In jeder Gala sorgen Gäste für den gebührenden Glanz. Hier waren es die Principals Mayara Magri und Matthew Ball vom Royal Ballet London, die eine Szene aus der letzten Schöpfung von Kenneth MacMillan zeigten. Der britische Choreograf nannte sie Carousel und nutzte als Vorlage Molnárs Liliom. Zu Richard Rodgers zauberhafter Musik begeisterten beide mit Temperament und Bravour. Abschluss und Höhepunkt des ersten Programmteils war der Auftritt von Olga Smirnova und Jakob Feyferik vom Het Nationale Ballett. Die russische Assoluta hat mit Beginn des Krieges in der Ukraine ihre langjährige Wirkungsstätte, das Bolshoi Theater Moskau, verlassen und wird nun in Amsterdam umjubelt. Das Duo zeigte in überwältigender Manier den Pas de deux 3 Gnossiennes von Hans van Manen, der am 11. Juli dieses Jahres seinen 90. Geburtstag begeht, auf Musik von Eric Satie. Mit schwerelosen Hebungen und in Vollendung zelebrierten Figuren war dieser Auftritt von einer solchen Präzision, Harmonie und Perfektion, dass er an ein Wunder grenzte. Ähnliches ist vom zweiten Beitrag gegen Ende des Abends zu berichten: Mit dem Grand Pas Classique auf Musik von Auber gab es in der Choreografie von Victor Gsovsky, der vor 120 Jahren geboren wurde, Ballettklassik pur zu erleben. Es ist dies eine Gala-Nummer par excellence, gespickt mit spektakulären Effekten und Höchstschwierigkeiten in den Variationen. Mit welcher Mühelosigkeit und Virtuosität die beiden Tänzer diese Herausforderung bestanden, sorgte für Beifallsstürme im Saal.
Der komplette 2. Teil war Gästen vom Ballett am Rhein Düsseldorf gewidmet, die Neumeiers from time to time zeigten, das zurückgeht auf Balanchines Die vier Temperamente und diese nun in neuen Versionen bringt. Zu sehen ist Neumeiers Sichtweise auf die Melancholie, wofür er „The Dangling Conversation“ von Simon & Garfunkel kühn mit dem 1. Satz von Schuberts Klaviersonate B-Dur kombinierte. Michal Bialk spielte sie live sehr einfühlsam. Die Tänzer, angeführt von Julio Morel, der in einer tour de force Unglaubliches leistete, setzten in einer dramatisch packenden performance starke Akzente.
Im 3. Teil waren weitere Raritäten aus dem Schaffen von John Neumeier zu sehen, so sein 1996 für das Ballett Dresden entstandenes Stück L’Après-midi d’un Faune auf die Musik von Debussy, das für die Gala in neuer Besetzung einstudiert wurde.
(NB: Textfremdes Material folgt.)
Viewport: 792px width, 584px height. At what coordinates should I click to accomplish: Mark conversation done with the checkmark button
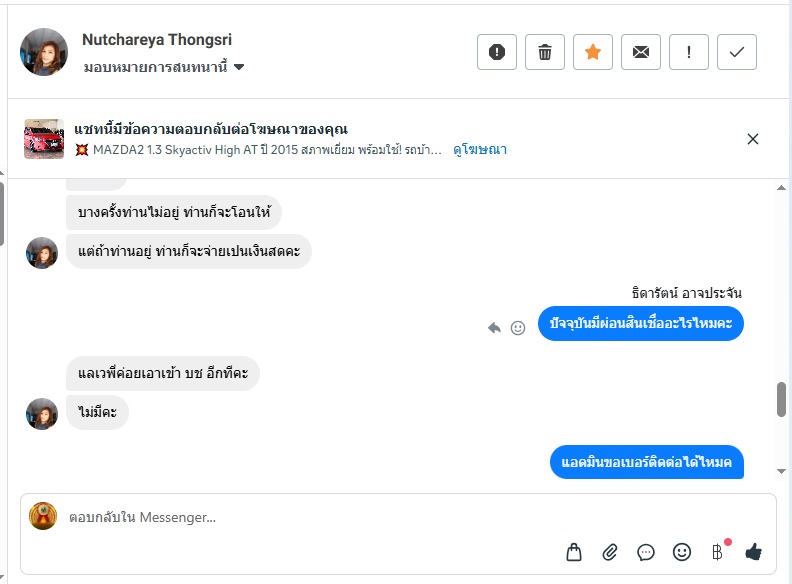tap(737, 52)
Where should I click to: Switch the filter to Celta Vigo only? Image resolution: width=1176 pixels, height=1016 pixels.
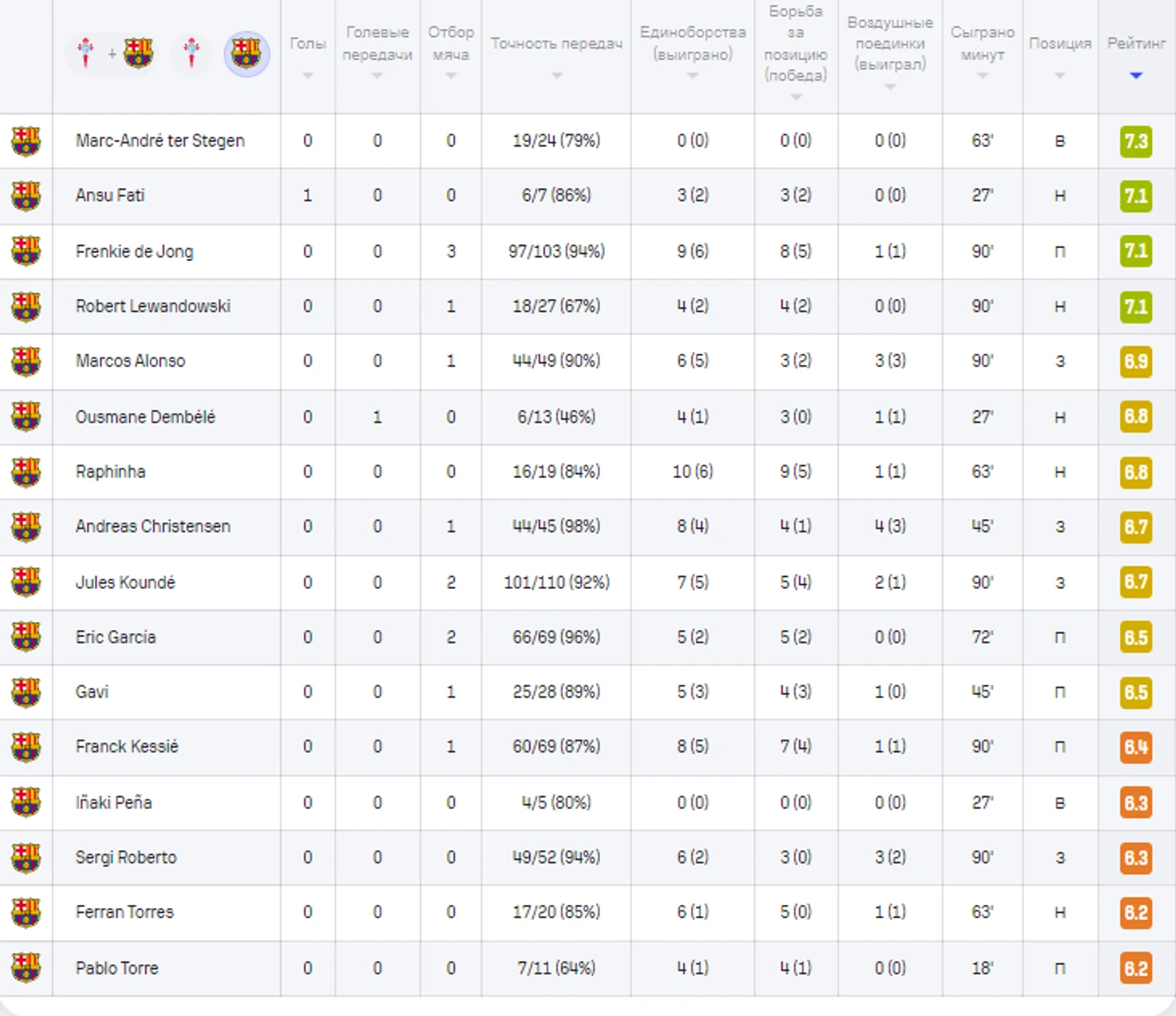[x=192, y=53]
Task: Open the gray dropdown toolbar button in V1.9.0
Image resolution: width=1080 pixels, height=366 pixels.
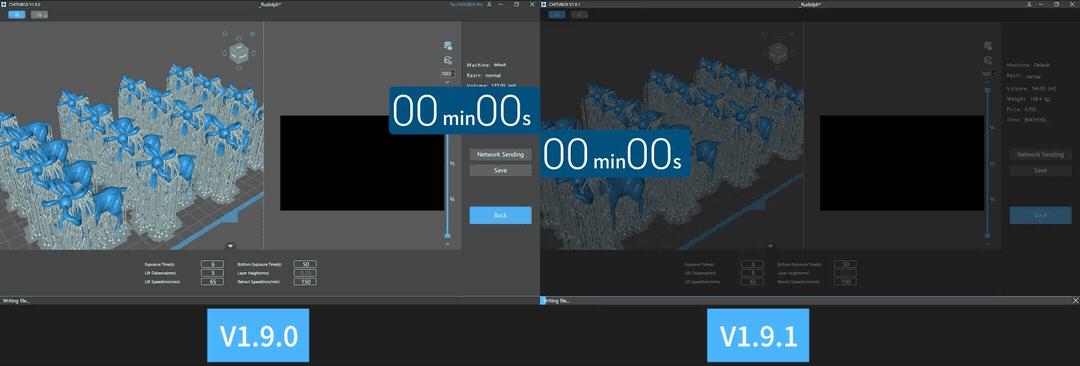Action: (x=39, y=14)
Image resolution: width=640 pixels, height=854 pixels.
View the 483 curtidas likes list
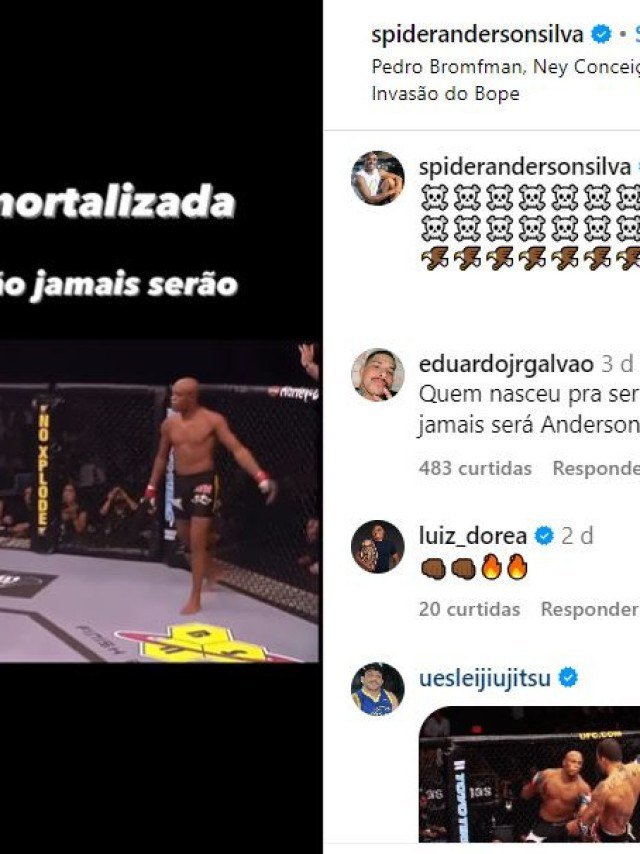point(475,468)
Edvin Revazov, Anna Laudere und David Rodriguez boten eine aufregende ménage à trois. In Don Juan gab es ein Wiedersehen mit der ständigen Gastsolistin der Compagnie, Alina Cojocaru. Der Choreograf hatte das Stück, eigentlich ein Requiem für Don Juan, zuerst in Frankfurt herausgebracht und es dann für einen Auftritt von Rudolf Nurejew beim National Ballet of Canada umgearbeitet. Der Star bekam ein neues, anspruchsvolles Solo, in welchem in Hamburg Alexandr Trusch glänzte und sich in wahrhafter Nurejew-Attitüde präsentierte. Die Cojocaru berührte als weißer Todesengel, der den Helden verfolgt, sich mit ihm verschlingt und ihn am Ende sanft mit sich in das andere Reich zieht. Eine signature-Choreografie des Hamburg Ballett ist die Dritte Sinfonie von Gustav Mahler, die zu Beginn der nächsten Spielzeit wieder aufgenommen wird. Einen Vorgeschmack gab es schon jetzt mit dem 4. Satz, geboten von einer Neubesetzung mit Xue Lin, Karen Azatyan und Jacopo Belussi. Gerhild Romberger sang das Alt-Solo mit Intonationstrübungen und auch das Philharmonische Staatsorchester Hamburg unter Nathan Brock ließ hier Bläsermisstöne hören. Insgesamt zeigte es sich aber den verschiedenen musikalischen Stilen als souverän gewachsen. Der lange Abend konnte nicht vitaler und temperamentvoller ausklingen als mit dem 3. und 4. Satz der Sinfonie Nr. 7 aus dem Beethoven-Projekt II – ein überschäumendes Fest der Lebensfreude mit dem Farbenrausch der Kostüme von Albert Kriemler – A-K-R-I-S-. Madoka Sugai und Alexandr Trusch, Emilie Mazon und Atte Kilpinen sowie Anna Laudere und Edvin Revazov wirbelten und schwebten über die Bühne, dass der Jubel danach kein Ende nehmen wollte. Wie immer gab es standing ovations, üppige Blumengebinde (von HOME flowers) und bunten Konfettiregen.